Construct another table that displays the total sample sizes required under the same varying assumptions of the mortality rate in the control group and the relative risk of interest. This time, assume a significance level of 0.05 and 90% power. Comment on what you observe.

# a-1 
power.prop.test(n=NULL, p1=0.0294, p2=0.0245, sig.level=0.05, power=0.9,
                alternative="two.sided")
## 
##      Two-sample comparison of proportions power calculation 
## 
##               n = 22950.32
##              p1 = 0.0294
##              p2 = 0.0245
##       sig.level = 0.05
##           power = 0.9
##     alternative = two.sided
## 
## NOTE: n is number in *each* group
n=22951*2
n
## [1] 45902
# a-2 
power.prop.test(n=NULL, p1=0.029253, p2=0.0245, sig.level=0.05, power=0.9,
                alternative="two.sided")
## 
##      Two-sample comparison of proportions power calculation 
## 
##               n = 24327.31
##              p1 = 0.029253
##              p2 = 0.0245
##       sig.level = 0.05
##           power = 0.9
##     alternative = two.sided
## 
## NOTE: n is number in *each* group
n=24373*2
n
## [1] 48746
# a-3
power.prop.test(n=NULL, p1=0.029547, p2=0.0245, sig.level=0.05, power=0.9,
                alternative="two.sided")
## 
##      Two-sample comparison of proportions power calculation 
## 
##               n = 21690.12
##              p1 = 0.029547
##              p2 = 0.0245
##       sig.level = 0.05
##           power = 0.9
##     alternative = two.sided
## 
## NOTE: n is number in *each* group
n=21691*2
n
## [1] 43382
# b-1
power.prop.test(n=NULL, p1 = 1.2*0.0245, p2=0.0245, sig.level=0.05, power=0.9,
                alternative="two.sided")
## 
##      Two-sample comparison of proportions power calculation 
## 
##               n = 22950.32
##              p1 = 0.0294
##              p2 = 0.0245
##       sig.level = 0.05
##           power = 0.9
##     alternative = two.sided
## 
## NOTE: n is number in *each* group
n=22950*2
n
## [1] 45900
# b-2 
power.prop.test(n=NULL, p1 = 1.5*0.0245, p2=0.0245, sig.level=0.05, power=0.9,
                alternative="two.sided")
## 
##      Two-sample comparison of proportions power calculation 
## 
##               n = 4155.324
##              p1 = 0.03675
##              p2 = 0.0245
##       sig.level = 0.05
##           power = 0.9
##     alternative = two.sided
## 
## NOTE: n is number in *each* group
n=4156*2
n
## [1] 8312
# b-3 
power.prop.test(n=NULL, p1 = 1.75*0.0245, p2=0.0245, sig.level=0.05, power=0.9,
                alternative="two.sided")
## 
##      Two-sample comparison of proportions power calculation 
## 
##               n = 2024.008
##              p1 = 0.042875
##              p2 = 0.0245
##       sig.level = 0.05
##           power = 0.9
##     alternative = two.sided
## 
## NOTE: n is number in *each* group

In determining the necessary overall sample size for estimating the 16-month mortality rate for children younger than 3 years of age, I established several assumptions about the mortality rate in the control group and the relative risk of interest.
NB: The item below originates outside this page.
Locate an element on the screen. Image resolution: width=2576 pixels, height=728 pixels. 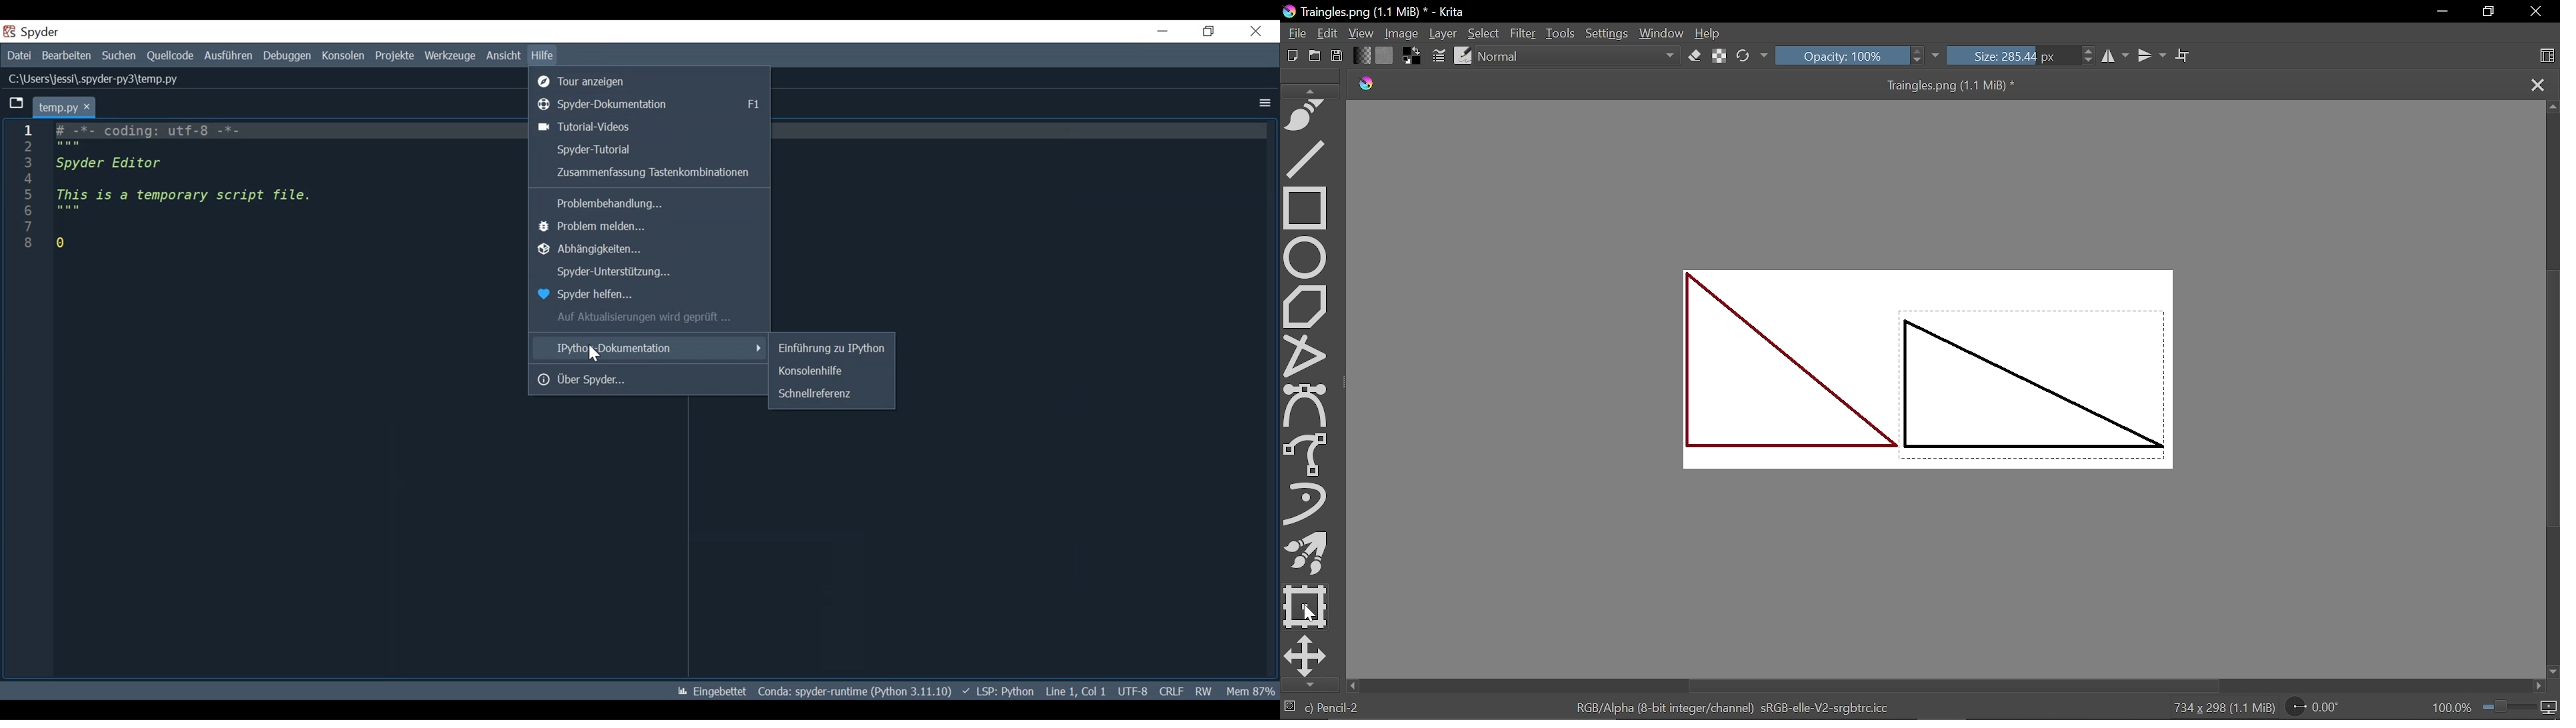
Spyder Desktop Icon is located at coordinates (11, 31).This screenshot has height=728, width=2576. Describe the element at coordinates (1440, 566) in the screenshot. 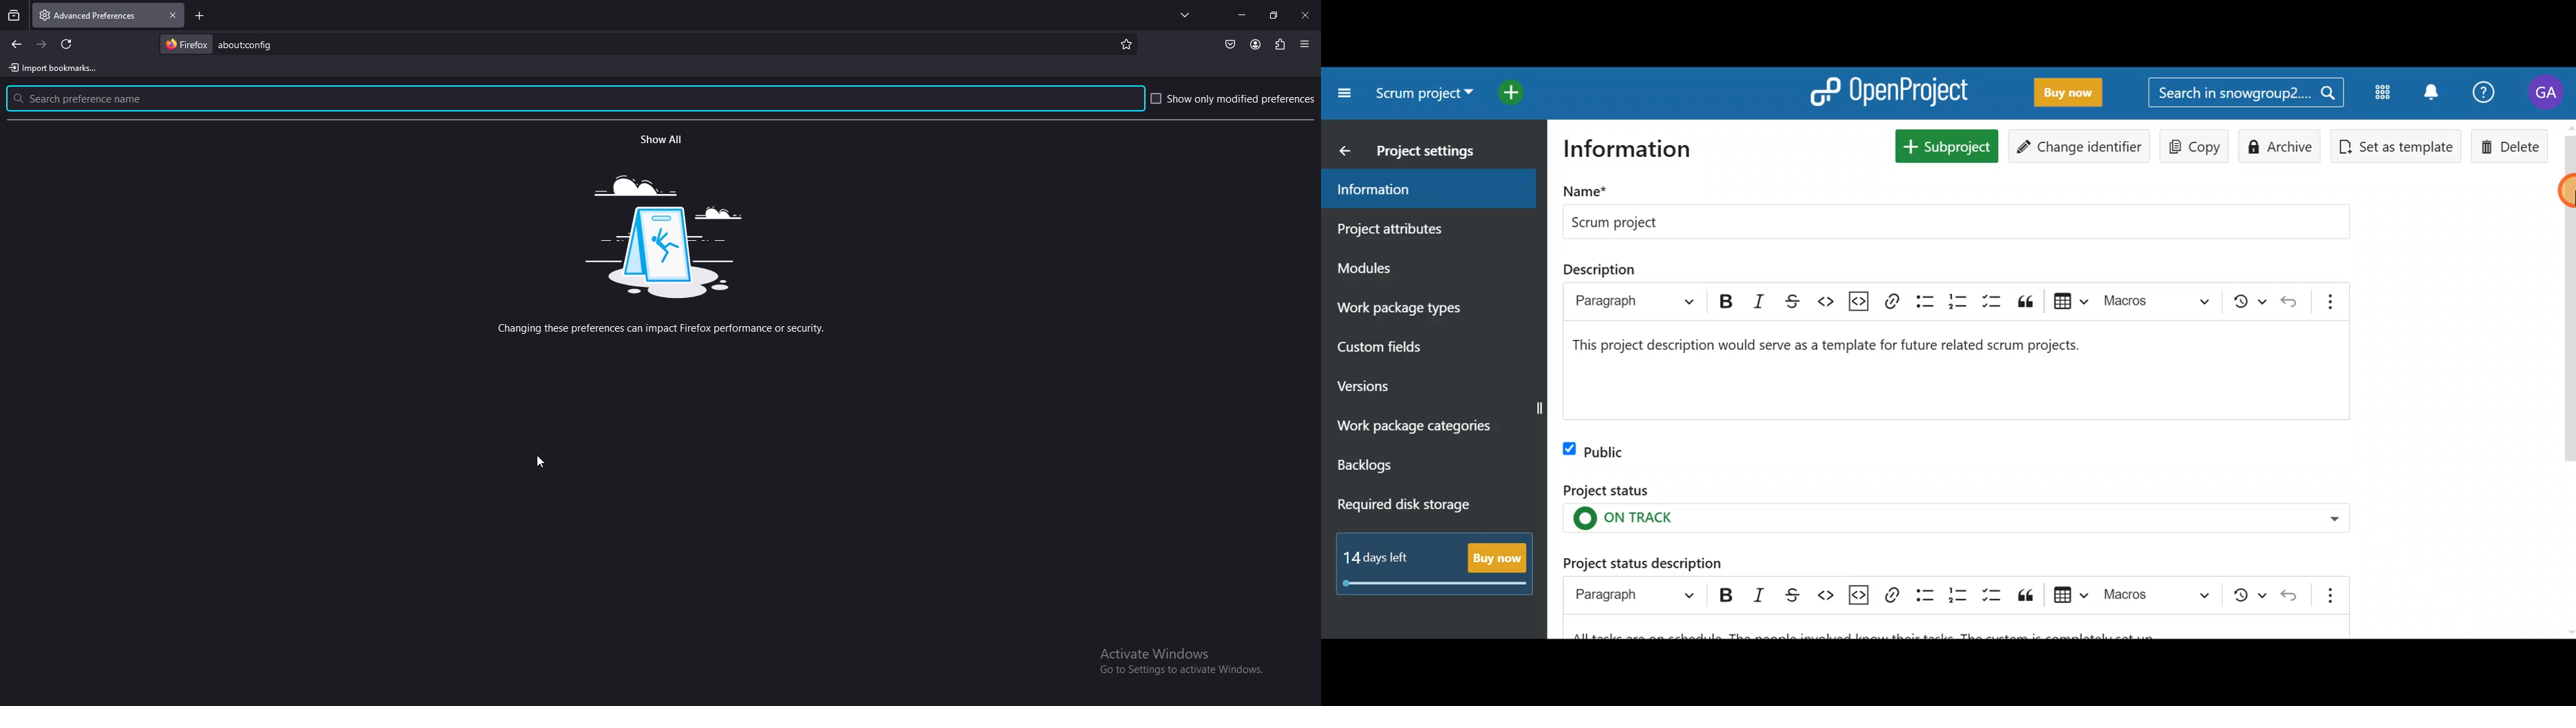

To enhance statistical power, a significance level of 0.05 and 90% power were employed. Various assumptions were considered, and the computed total sample sizes indicated a requirement of 45,901 participants assuming a mortality rate of 0.0294, derived from available data in the Nepal dataset. Allowing for an estimated mortality rate variation within 5%, the range for the required sample size fluctuates from 43,382 to 48,746. Alternatively, a total of 45,900 participants would be needed if considering a relative risk of 1.2, as indicated by prior findings in the Nepal dataset. However, the necessary sample size varies from 45,900 to 48,746 as the relative risk of death increases to 1.5 and 1.75, respectively. Based on the sensitivity analysis, a more robust outcome can be anticipated with assumptions about the mortality rate. Furthermore, in a conservative approach, the largest sample size of 48,746 was chosen for our study.